Design of n- and p-type oxide thermoelectrics in LaNiO3/SrTiO3(001) superlattices exploiting interface polarity

Abstract

We investigate the structural, electronic, transport, and thermoelectric properties of LaNiO3/SrTiO3(001) superlattices containing either exclusively n- or p-type interfaces or coupled interfaces of opposite polarity by using density functional theory calculations with an on-site Coulomb repulsion term. The results show that significant octahedral tilts are induced in the SrTiO3 part of the superlattice.
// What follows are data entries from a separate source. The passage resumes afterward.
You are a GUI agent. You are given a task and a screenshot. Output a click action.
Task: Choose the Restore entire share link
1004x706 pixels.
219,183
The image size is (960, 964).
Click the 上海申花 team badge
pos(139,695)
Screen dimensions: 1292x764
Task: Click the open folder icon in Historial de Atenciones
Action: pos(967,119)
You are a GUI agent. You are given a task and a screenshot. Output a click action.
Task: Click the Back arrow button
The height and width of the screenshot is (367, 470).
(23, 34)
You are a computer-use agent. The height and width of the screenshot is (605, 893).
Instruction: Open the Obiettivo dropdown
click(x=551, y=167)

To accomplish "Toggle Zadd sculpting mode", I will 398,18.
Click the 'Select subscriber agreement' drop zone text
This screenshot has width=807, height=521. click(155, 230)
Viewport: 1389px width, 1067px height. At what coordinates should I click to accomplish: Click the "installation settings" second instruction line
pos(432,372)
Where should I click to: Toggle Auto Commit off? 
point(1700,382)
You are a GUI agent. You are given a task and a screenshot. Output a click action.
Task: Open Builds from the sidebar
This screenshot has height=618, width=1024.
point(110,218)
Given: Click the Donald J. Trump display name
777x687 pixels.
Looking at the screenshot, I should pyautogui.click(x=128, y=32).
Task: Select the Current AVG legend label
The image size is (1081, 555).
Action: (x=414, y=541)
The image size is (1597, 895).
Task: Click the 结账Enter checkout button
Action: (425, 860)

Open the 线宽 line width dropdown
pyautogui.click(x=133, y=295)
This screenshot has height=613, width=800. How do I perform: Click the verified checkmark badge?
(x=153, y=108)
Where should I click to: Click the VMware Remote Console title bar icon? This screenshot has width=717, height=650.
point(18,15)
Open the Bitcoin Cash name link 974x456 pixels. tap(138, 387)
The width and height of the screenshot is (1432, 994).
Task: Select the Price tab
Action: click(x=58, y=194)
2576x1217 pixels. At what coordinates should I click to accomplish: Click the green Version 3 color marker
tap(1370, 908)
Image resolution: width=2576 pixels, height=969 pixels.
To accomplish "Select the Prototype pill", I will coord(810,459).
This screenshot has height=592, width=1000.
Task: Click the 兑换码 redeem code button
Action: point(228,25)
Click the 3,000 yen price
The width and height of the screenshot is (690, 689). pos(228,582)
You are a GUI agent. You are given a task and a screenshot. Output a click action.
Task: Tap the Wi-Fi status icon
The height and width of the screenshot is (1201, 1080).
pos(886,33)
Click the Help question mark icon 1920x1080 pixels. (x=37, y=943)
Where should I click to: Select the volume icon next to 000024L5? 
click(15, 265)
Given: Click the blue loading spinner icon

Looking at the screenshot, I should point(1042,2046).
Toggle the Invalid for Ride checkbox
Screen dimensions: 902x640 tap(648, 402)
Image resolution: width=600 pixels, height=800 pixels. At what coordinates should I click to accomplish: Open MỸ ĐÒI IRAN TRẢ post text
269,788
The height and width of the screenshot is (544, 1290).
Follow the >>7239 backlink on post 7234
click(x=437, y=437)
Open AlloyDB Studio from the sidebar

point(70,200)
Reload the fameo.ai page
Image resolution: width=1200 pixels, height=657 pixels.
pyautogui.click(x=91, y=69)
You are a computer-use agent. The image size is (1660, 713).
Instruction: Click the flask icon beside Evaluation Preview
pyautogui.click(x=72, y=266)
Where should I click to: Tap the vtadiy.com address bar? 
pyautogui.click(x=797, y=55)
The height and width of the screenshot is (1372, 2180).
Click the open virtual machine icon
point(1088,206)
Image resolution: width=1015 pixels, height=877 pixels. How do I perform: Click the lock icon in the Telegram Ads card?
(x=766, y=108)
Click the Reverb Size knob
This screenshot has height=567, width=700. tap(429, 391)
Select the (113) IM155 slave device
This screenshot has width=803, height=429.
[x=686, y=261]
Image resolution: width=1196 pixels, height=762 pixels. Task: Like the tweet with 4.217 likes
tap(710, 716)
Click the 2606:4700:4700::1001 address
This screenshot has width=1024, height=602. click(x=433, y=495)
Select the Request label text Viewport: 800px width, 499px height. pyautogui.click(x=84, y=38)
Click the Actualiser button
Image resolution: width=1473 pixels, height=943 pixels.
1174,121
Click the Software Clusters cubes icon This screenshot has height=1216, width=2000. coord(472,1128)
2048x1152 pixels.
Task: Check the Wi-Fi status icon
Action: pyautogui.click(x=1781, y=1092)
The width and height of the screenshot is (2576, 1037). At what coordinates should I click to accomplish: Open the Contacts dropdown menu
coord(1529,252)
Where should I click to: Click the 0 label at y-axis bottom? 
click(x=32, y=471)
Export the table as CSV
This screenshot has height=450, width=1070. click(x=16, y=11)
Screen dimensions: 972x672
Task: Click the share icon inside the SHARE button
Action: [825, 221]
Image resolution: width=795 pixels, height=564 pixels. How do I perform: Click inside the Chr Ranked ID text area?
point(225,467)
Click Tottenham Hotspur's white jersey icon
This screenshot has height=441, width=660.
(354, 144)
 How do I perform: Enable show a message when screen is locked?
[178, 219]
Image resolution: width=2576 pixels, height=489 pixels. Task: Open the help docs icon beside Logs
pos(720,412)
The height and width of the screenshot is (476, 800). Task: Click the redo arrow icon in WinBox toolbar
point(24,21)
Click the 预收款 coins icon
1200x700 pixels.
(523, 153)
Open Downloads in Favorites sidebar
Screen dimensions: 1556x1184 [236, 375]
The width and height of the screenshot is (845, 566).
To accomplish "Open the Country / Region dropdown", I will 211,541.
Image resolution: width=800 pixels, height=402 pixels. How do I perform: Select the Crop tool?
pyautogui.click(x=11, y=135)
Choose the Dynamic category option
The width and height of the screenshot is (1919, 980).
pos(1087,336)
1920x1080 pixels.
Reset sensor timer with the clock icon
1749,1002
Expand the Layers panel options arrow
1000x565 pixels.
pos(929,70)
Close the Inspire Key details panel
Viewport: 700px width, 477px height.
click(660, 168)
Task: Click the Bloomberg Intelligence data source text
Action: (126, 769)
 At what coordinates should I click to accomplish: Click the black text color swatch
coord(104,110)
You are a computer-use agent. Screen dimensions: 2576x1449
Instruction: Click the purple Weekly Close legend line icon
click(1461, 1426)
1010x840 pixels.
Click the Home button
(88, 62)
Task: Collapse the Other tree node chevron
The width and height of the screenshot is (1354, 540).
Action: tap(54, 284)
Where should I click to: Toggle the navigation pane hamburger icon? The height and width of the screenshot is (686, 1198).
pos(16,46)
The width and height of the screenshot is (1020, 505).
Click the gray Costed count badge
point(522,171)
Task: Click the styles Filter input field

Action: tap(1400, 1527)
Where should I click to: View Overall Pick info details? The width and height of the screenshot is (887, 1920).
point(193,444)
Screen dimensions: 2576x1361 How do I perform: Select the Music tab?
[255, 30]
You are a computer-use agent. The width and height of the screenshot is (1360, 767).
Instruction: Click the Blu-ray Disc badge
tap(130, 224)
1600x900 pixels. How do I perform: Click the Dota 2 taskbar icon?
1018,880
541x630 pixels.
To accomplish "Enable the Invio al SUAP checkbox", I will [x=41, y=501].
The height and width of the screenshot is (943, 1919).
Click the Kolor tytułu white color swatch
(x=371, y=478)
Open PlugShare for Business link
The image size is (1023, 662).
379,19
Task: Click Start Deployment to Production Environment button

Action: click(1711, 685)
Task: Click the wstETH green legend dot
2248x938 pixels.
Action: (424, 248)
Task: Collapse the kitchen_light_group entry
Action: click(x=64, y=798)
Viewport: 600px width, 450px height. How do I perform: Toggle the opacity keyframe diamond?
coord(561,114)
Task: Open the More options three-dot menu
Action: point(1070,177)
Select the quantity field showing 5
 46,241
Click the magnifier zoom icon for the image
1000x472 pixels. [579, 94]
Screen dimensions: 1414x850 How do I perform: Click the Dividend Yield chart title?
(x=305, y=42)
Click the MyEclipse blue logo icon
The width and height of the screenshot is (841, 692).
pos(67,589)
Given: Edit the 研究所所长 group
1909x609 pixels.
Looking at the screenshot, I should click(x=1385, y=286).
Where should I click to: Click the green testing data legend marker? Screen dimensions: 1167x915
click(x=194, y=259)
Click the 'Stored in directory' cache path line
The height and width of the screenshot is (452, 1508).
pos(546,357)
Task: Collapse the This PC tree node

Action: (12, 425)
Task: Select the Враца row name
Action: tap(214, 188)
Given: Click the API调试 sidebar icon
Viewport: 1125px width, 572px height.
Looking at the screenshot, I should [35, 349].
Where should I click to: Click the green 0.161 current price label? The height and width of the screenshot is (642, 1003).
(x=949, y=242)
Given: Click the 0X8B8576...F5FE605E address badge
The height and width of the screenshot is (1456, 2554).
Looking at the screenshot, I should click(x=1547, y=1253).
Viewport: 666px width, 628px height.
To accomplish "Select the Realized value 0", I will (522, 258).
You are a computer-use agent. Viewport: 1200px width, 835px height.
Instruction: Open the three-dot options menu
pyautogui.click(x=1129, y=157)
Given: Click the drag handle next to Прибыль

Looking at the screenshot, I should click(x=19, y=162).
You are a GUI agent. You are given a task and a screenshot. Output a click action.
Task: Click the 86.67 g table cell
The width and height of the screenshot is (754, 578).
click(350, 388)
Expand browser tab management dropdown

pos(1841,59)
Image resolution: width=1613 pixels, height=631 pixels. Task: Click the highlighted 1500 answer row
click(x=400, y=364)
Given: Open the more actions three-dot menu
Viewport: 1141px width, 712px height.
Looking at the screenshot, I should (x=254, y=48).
Moreover, the La-Sr distances and Ni-O out-of-plane bond lengths at the interfaces exhibit a distinct variation by about 7\,\% with the sign of the electrostatic doping. In contrast to the much studied LaAlO3/SrTiO3 system, the charge mismatch at the interfaces is exclusively accommodated within the LaNiO3 layers, whereas the interface polarity leads to a band offset and to the formation of an electric field within the coupled superlattice. Features of the electronic structure indicate an orbital-selective quantization of quantum well states. The potential- and confinement-induced multiband splitting results in complex cylindrical Fermi surfaces with a tendency towards nesting that depends on the interface polarity. The analysis of the thermoelectric response reveals a particularly large positive Seebeck coefficient (135~μV/K) and a high figure of merit (0.35) for room-temperature cross-plane transport in the p-type superlattice that is attributed to the participation of the SrTiO3 valence band. Superlattices with either n- or p-type interfaces show cross-plane Seebeck coefficients of opposite sign and thus emerge as a platform to construct an oxide-based thermoelectric generator with structurally and electronically compatible n- and p-type oxide thermoelectrics.